Implications for JitterTrap
This investigative work was done to support JitterTrap. When users report video stuttering or unexplained throughput problems, the tool needs to help them understand why—not just show that something is wrong. The jitter cliff and chaos zone findings directly inform what JitterTrap should measure and how it should present that information.
Planned improvements based on this work:
- Jitter/RTT ratio indicator: Show whether the network is below, at, or above the cliff threshold
- Chaos zone warning: Alert when measurements may be unreliable (jitter 10-30% of RTT)
- Congestion control guidance: Recommend BBR vs CUBIC based on observed conditions
- Stability indicator: Display coefficient of variation to distinguish consistent problems from chaotic ones
The Bigger Picture
The jitter cliff is a real problem for video over TCP. Throughput can collapse by 90% or more, and near the cliff, behavior becomes unpredictable. But understanding why this happens points to a deeper issue.
TCP’s flow control relies on back-pressure: when the network is impaired, TCP slows down and signals the sender to wait. This works for file transfers, database queries, or web requests—applications that can pause. But video can’t pause:
-
Applications that cannot slow down: A live video encoder produces frames at a fixed rate regardless of network conditions.

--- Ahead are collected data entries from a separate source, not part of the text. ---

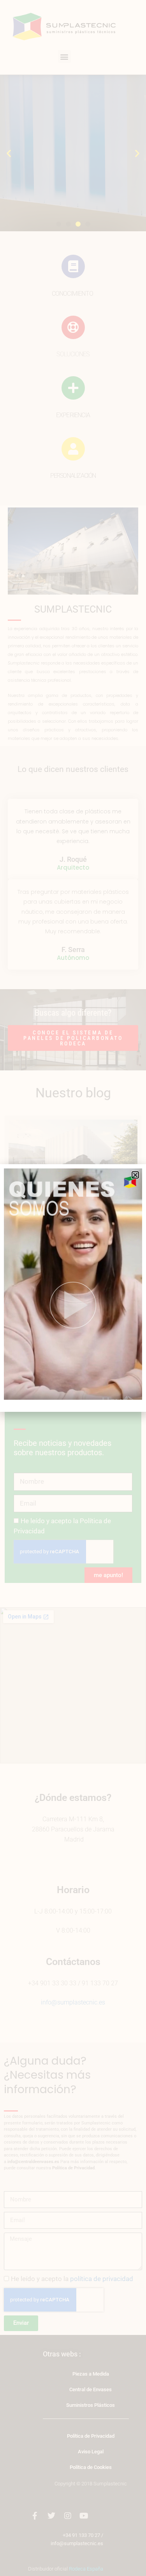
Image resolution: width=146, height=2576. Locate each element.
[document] (73, 1288)
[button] (135, 1175)
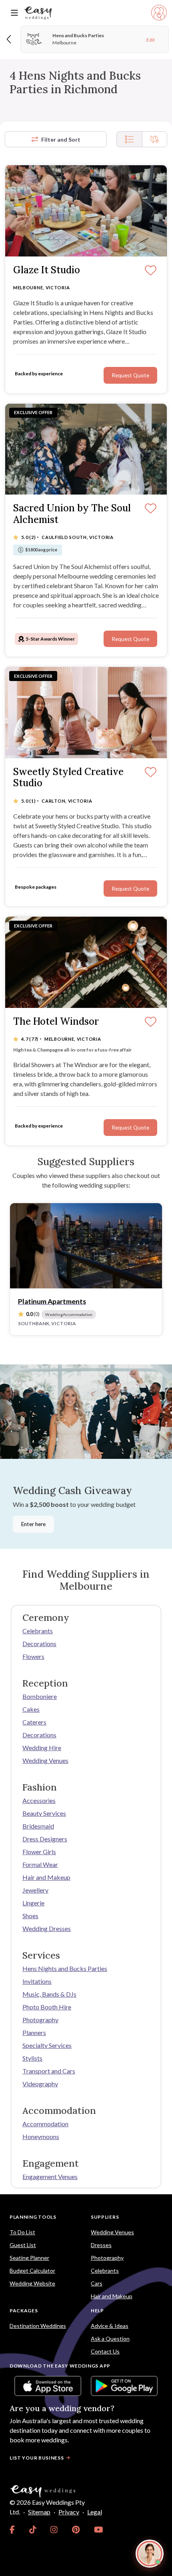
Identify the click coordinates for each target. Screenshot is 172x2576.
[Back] (9, 39)
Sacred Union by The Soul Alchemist (72, 514)
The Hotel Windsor (56, 1022)
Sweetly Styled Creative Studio (68, 777)
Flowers (33, 1656)
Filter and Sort (60, 139)
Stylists (32, 2058)
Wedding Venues (45, 1760)
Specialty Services (47, 2045)
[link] (12, 2529)
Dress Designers (44, 1839)
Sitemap (39, 2512)
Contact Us (105, 2351)
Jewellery (35, 1890)
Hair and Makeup (46, 1877)
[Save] (150, 1022)
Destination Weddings (38, 2325)
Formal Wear (40, 1864)
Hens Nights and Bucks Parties (64, 1968)
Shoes (30, 1915)
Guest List (23, 2244)
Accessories (39, 1800)
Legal (94, 2512)
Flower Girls (39, 1851)
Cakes (31, 1709)
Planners (34, 2032)
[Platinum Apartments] (86, 1246)
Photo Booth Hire (46, 2007)
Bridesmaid (38, 1826)
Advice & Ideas (109, 2325)
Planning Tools (33, 2217)
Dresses (101, 2244)
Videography (40, 2083)
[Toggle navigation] (14, 13)
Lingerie (33, 1903)
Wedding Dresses (46, 1928)
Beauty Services (44, 1813)
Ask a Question (110, 2338)
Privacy (68, 2512)
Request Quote (130, 1127)
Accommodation (45, 2123)
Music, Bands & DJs (49, 1994)
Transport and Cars (48, 2071)
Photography (40, 2019)
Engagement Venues (50, 2176)
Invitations (37, 1981)
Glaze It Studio (46, 270)
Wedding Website (32, 2283)
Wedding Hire (41, 1747)
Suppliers (105, 2217)
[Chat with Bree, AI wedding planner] (149, 2553)
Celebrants (37, 1631)
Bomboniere (39, 1696)
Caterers (34, 1722)
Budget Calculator (32, 2270)
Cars (96, 2283)
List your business (37, 2458)
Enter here (33, 1524)
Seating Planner (29, 2257)
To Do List (22, 2232)
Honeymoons (40, 2136)
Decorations (39, 1643)
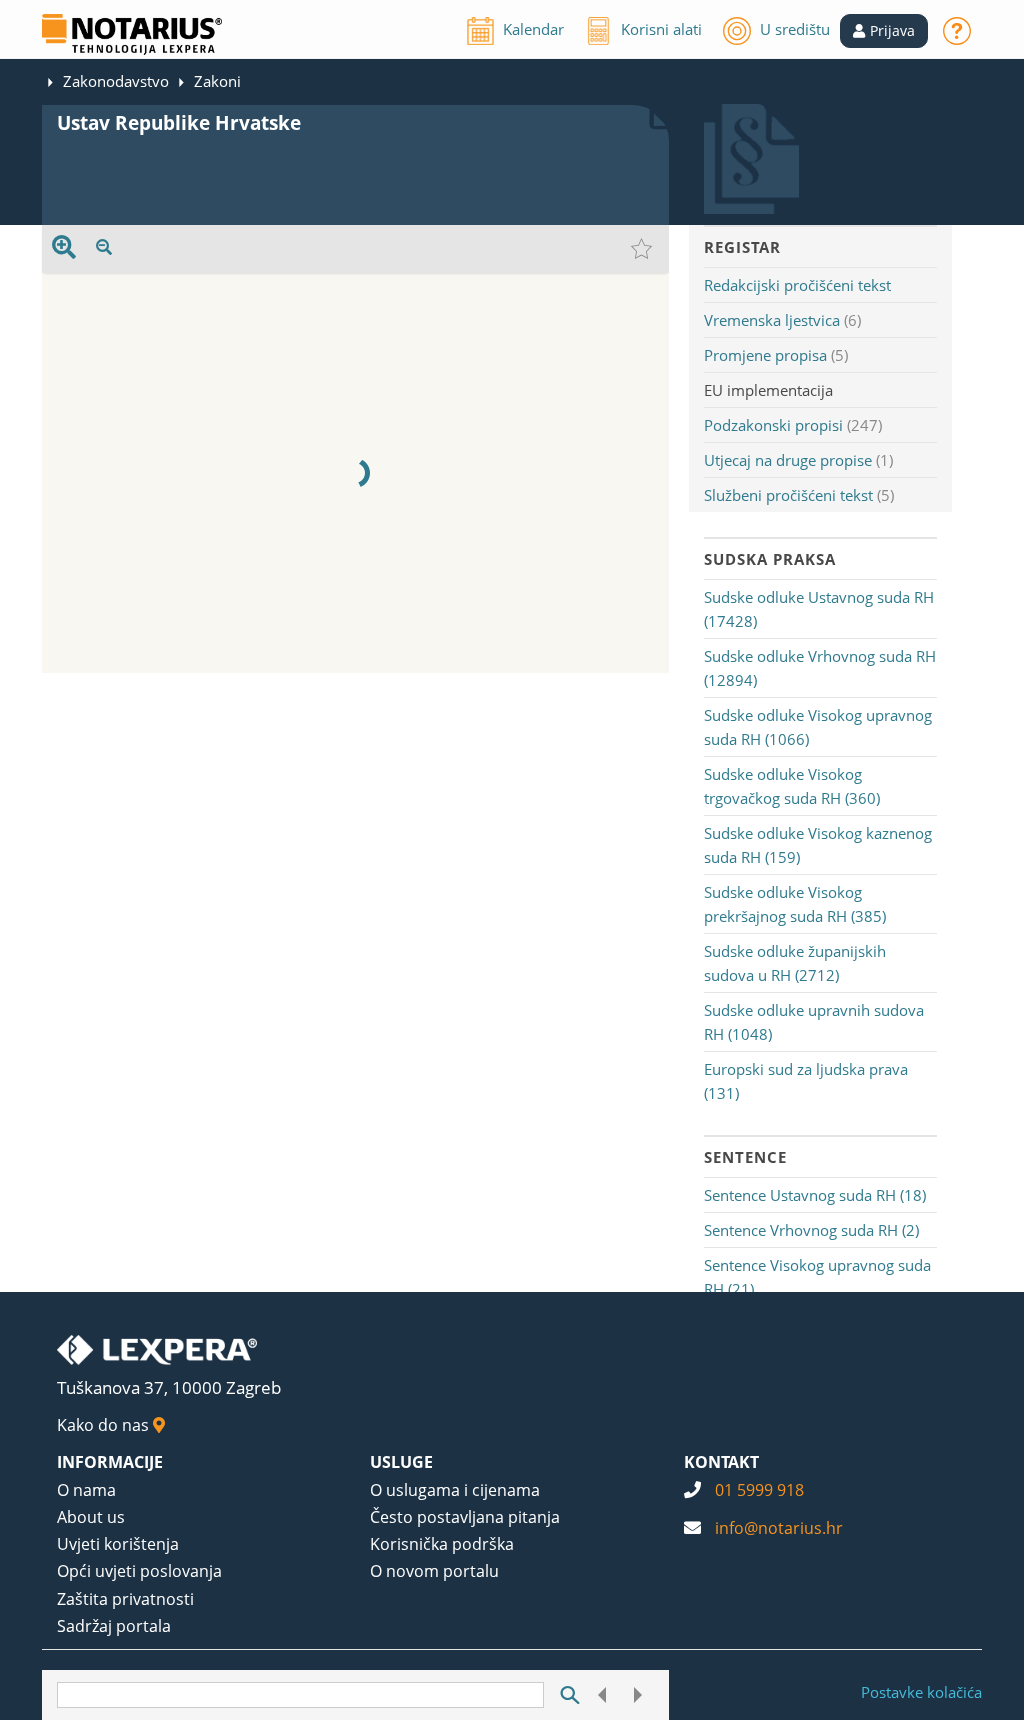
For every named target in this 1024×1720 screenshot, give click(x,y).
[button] (884, 31)
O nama (86, 1490)
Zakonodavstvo (116, 81)
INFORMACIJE (110, 1462)
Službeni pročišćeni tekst (788, 495)
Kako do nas (105, 1425)
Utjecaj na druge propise (788, 460)
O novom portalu (434, 1571)
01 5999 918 (759, 1490)
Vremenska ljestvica (772, 320)
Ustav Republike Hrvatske (179, 123)
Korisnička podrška (442, 1544)
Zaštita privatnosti (125, 1599)
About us (91, 1517)
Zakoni (217, 81)
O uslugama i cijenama (455, 1490)
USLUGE (401, 1462)
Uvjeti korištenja (118, 1544)
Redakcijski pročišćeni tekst (797, 285)
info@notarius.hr (779, 1528)
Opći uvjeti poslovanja (139, 1571)
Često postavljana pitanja (465, 1517)
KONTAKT (721, 1462)
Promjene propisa (765, 355)
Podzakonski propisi (773, 425)
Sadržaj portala (114, 1626)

When TCP’s send buffer fills, frames queue up, latency grows unboundedly, and eventually data drops catastrophically. TCP signals back-pressure, but the encoder has no mechanism to respond—it can’t “skip this frame” or “reduce bitrate” based on socket buffer state.
-
Disconnected back-pressure: Consider UDP video inside a TCP VPN tunnel. When TCP throughput drops—due to the jitter cliff, loss, or BDP limits—the video source keeps sending at its configured rate while the tunnel delivers at a fraction of that. Latency climbs as data queues. TCP retransmits packets the receiver may no longer care about. The back-pressure never reaches the encoder.
The jitter cliff isn’t a bug in TCP—it’s TCP doing what it was designed to do. The failure is architectural: TCP guarantees “deliver everything, in order, eventually,” but video needs “deliver what you can now, drop what’s stale, and tell me to adapt.”
Summary
- The jitter cliff: Throughput collapses when jitter exceeds roughly 15-30% of RTT. Higher RTT = more tolerance.
- The chaos zone: Near the cliff, CUBIC varies 21-66%; BBR stays at 14-31%. Don’t trust single tests.
- BBR vs CUBIC: BBR wins under loss (up to 17.6x better) and post-cliff. CUBIC can win in the chaos zone but is less predictable.
- Practical: Use BBR on lossy or satellite networks; CUBIC on stable networks; test both near the cliff.
- Limitations: Lab simulation (1,500+ runs, Linux 6.12/BBRv3) validated against real-world Starlink measurements showing consistent ratios.
What’s Next
Part 3 will explore SRT (Secure Reliable Transport)—a protocol designed specifically for live video that borrows from TCP but fixes what makes TCP unsuitable:
- Bounded latency: SRT enforces a maximum latency; packets that arrive too late are dropped, not delivered
- Sender feedback: The receiver reports packet loss and timing back to the sender, enabling adaptive bitrate
- Selective retransmission: Only retransmit packets that can still arrive in time
- Application-layer control: The video encoder can respond to network conditions
SRT asks the right question: “What can I deliver within this latency budget?” rather than TCP’s “How do I eventually deliver everything?”
This research is part of Project Pathological Porcupines—an ongoing systematic exploration into the kinds of issues that delay-sensitive networking applications encounter, and how JitterTrap can help us understand these problems and improve our applications. Both the research and JitterTrap itself are works in progress.